**DIRECTIONS FOR THIS TASK**.
Copy exactly the lines of the data below, beginning with the line with "Task: Toggle the COP chip eye icon" and ending with the line with "Viewport: 756px width, 532px height.". Pictures are to be omitted.

**MATERIAL FOR THE TASK**.

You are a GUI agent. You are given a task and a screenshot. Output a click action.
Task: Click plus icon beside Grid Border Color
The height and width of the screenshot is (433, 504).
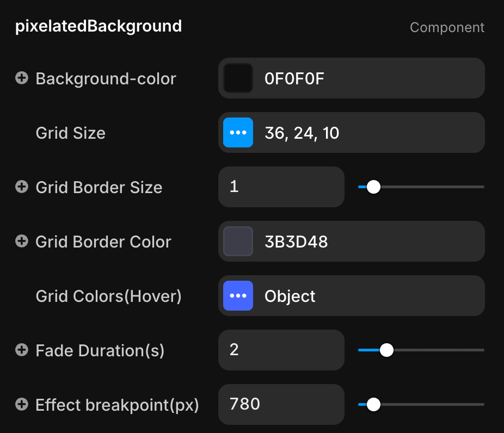pyautogui.click(x=22, y=242)
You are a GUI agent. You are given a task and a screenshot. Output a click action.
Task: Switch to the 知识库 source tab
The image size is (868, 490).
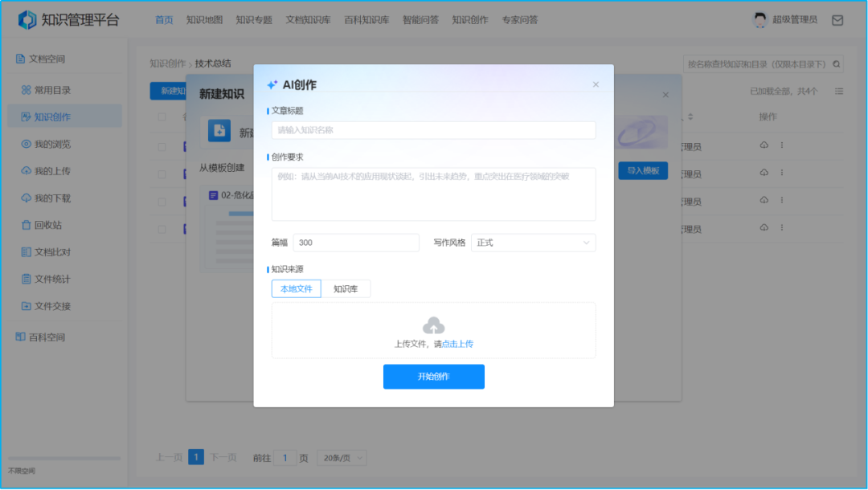tap(347, 288)
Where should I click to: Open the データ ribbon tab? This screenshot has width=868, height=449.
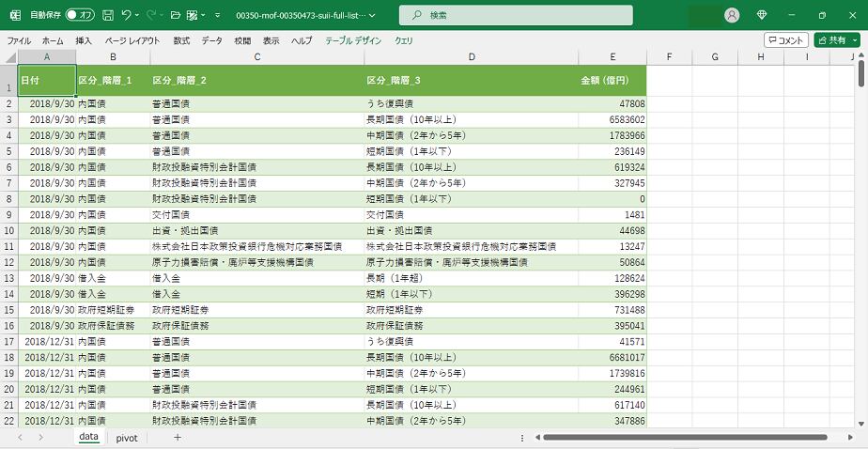pos(211,40)
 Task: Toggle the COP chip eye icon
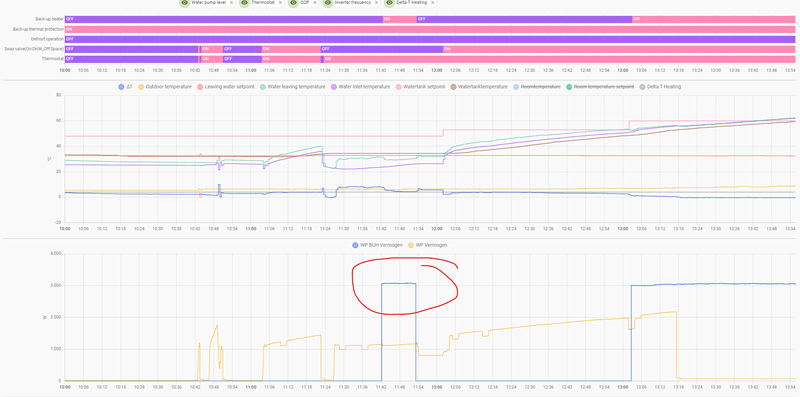point(293,3)
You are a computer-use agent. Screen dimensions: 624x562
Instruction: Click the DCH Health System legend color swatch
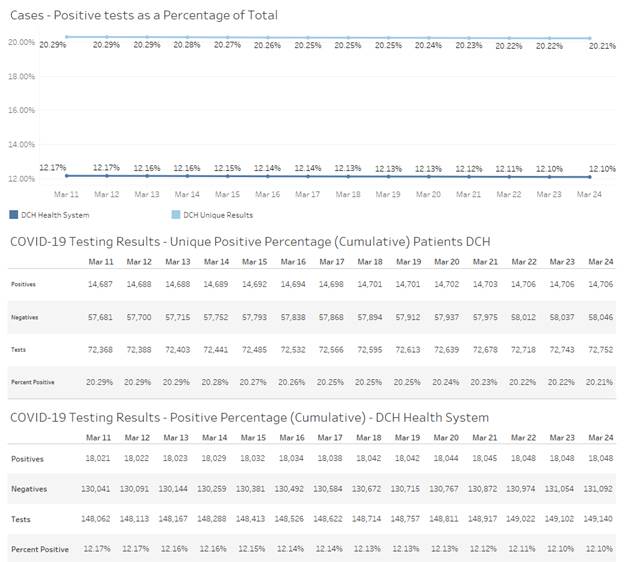click(x=14, y=214)
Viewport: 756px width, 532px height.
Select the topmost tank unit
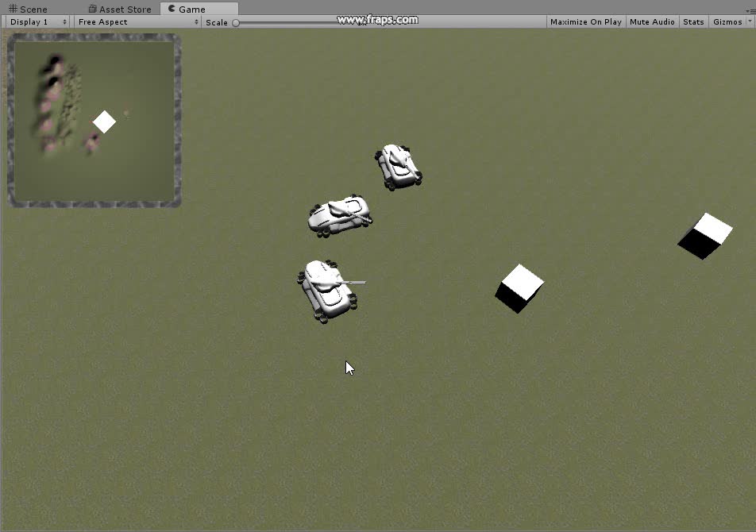pos(397,167)
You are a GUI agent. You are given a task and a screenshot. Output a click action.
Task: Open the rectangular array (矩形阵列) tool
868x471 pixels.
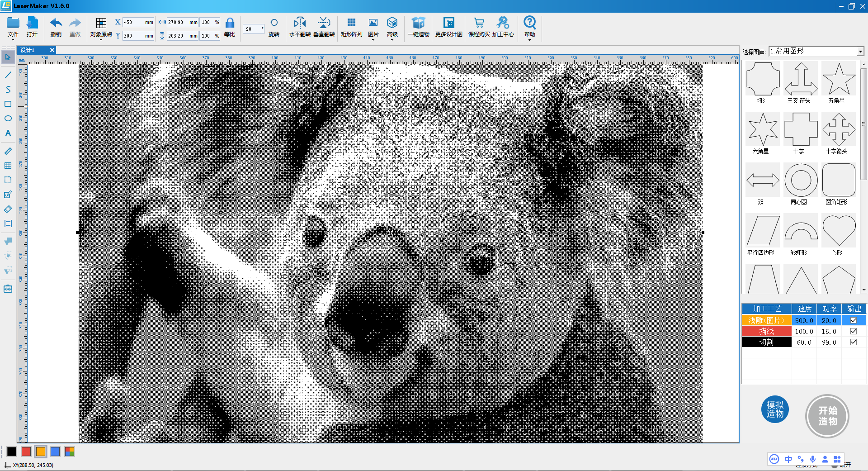click(351, 23)
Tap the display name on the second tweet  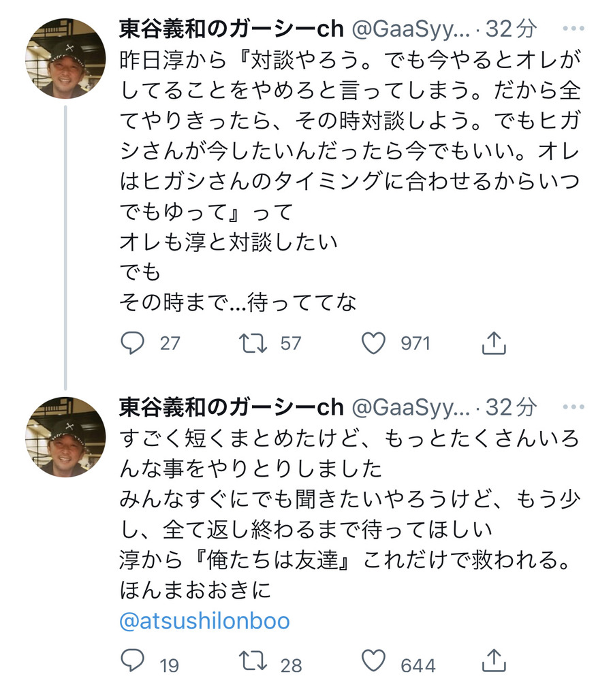231,407
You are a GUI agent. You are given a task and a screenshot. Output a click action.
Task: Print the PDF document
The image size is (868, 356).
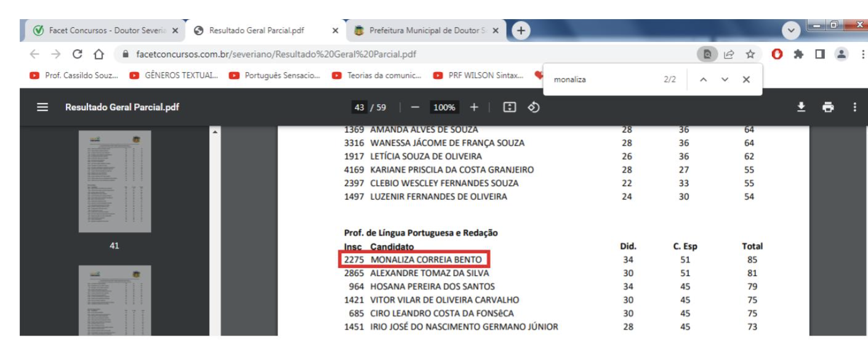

**TASK OUTPUT**.
 Task: Toggle the COP chip eye icon
point(293,3)
You are a computer-use agent. Screen dimensions: 624x562
Instruction: Click the DCH Health System legend color swatch
click(x=14, y=214)
Viewport: 756px width, 532px height.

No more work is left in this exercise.